Enhancing Healthcare Team Outcomes

Sputum analysis plays a crucial role in diagnosing various conditions, including respiratory infections, lung cancers, and non-cancerous lung diseases. Pneumonia is the most common lung infection and can spread easily. Untreated pneumonia may lead to severe complications. Lung cancer is ranked the fourth most commonly diagnosed malignancy in developed countries and the first in cancer-caused death worldwide.[20] Despite the high incidence and mortality of pneumonia and lung cancer, the treatments are limited.[21][22][23] Therefore, an interprofessional approach is essential to ensure patients receive the most appropriate evidence-based diagnosis, treatment, and healthcare support. This team includes a laboratory diagnostic specialist, a radiologist, a pulmonologist, an infectious disease expert, a pharmacist, and a public health nurse.

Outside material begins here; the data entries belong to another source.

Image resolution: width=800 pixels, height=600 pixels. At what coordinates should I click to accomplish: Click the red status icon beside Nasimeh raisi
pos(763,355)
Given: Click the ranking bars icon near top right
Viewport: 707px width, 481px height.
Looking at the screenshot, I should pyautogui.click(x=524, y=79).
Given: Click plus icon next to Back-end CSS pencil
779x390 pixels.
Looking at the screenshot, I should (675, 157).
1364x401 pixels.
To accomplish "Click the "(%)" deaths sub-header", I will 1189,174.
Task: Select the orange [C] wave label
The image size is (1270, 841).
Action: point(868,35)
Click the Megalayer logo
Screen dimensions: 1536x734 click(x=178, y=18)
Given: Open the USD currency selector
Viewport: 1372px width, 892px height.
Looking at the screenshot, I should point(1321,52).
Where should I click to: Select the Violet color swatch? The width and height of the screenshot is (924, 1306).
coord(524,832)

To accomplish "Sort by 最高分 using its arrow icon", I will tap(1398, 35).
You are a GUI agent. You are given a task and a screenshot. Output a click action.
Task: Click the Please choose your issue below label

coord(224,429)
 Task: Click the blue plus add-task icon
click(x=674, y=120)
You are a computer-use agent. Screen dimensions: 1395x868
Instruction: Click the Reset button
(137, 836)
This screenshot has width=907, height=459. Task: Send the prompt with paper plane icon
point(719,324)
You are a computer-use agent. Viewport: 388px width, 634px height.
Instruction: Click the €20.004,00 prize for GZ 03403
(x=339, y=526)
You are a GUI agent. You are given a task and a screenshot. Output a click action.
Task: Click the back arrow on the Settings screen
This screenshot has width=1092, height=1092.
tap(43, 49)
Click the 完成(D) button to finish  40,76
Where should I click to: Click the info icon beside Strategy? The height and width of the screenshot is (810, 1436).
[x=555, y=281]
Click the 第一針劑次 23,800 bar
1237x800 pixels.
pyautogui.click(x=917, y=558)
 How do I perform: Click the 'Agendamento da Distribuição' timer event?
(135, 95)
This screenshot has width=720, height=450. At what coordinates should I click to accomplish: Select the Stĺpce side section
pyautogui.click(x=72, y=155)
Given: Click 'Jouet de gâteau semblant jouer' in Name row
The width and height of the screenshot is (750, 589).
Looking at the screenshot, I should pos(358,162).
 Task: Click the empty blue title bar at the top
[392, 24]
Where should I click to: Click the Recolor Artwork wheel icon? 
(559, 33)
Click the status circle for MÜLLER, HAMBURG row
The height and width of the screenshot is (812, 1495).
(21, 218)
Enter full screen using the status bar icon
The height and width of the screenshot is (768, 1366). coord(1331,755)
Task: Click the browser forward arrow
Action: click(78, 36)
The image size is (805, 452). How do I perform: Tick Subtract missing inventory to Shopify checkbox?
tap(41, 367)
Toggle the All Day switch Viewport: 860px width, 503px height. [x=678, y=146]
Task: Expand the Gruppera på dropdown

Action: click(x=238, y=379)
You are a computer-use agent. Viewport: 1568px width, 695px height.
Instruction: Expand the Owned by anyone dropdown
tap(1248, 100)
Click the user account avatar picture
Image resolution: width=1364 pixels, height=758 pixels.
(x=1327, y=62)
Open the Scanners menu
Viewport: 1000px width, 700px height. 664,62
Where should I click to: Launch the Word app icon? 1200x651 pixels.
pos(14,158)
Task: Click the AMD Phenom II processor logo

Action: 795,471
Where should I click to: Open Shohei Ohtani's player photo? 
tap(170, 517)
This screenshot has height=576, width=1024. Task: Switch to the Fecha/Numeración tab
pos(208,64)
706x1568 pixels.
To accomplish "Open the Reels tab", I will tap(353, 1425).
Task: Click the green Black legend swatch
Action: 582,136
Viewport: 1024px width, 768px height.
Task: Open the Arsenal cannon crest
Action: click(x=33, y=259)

The pulmonologist or infectious disease specialist orders laboratory tests based on the patient's symptoms. A nurse or a healthcare professional collects the sputum sample and sends it to the clinical lab. The laboratory specialist conducts the diagnostic tests for the sputum specimen and reports the results. The radiologist may also need to carry out a chest x-ray for the patient. When the clinician receives the sputum diagnostic report, they may prescribe the drugs for the patient's treatment. Then, the nurse performs the clinical therapy.

Once the patient is discharged from the hospital, the nurse should educate the patient and family members on maintaining good health. The pharmacist should monitor the outpatient therapy and ensure the patient follows the treatment. When a patient has an allergy to a particular drug or difficulty adhering to the treatment, the pharmacist should report the situation to the interprofessional team. A social worker may also provide financial and emotional support for the patient. Regular follow-up testing in the clinical lab and imaging studies are essential to monitor progress and adjust treatment as needed.

Outcomes

The multidisciplinary team approach facilitates the delivery of high-quality healthcare services to patients. Previous evidence suggests that patients are more satisfied with the traditional care model and experience improved quality of life if they receive multidisciplinary care.[24][25]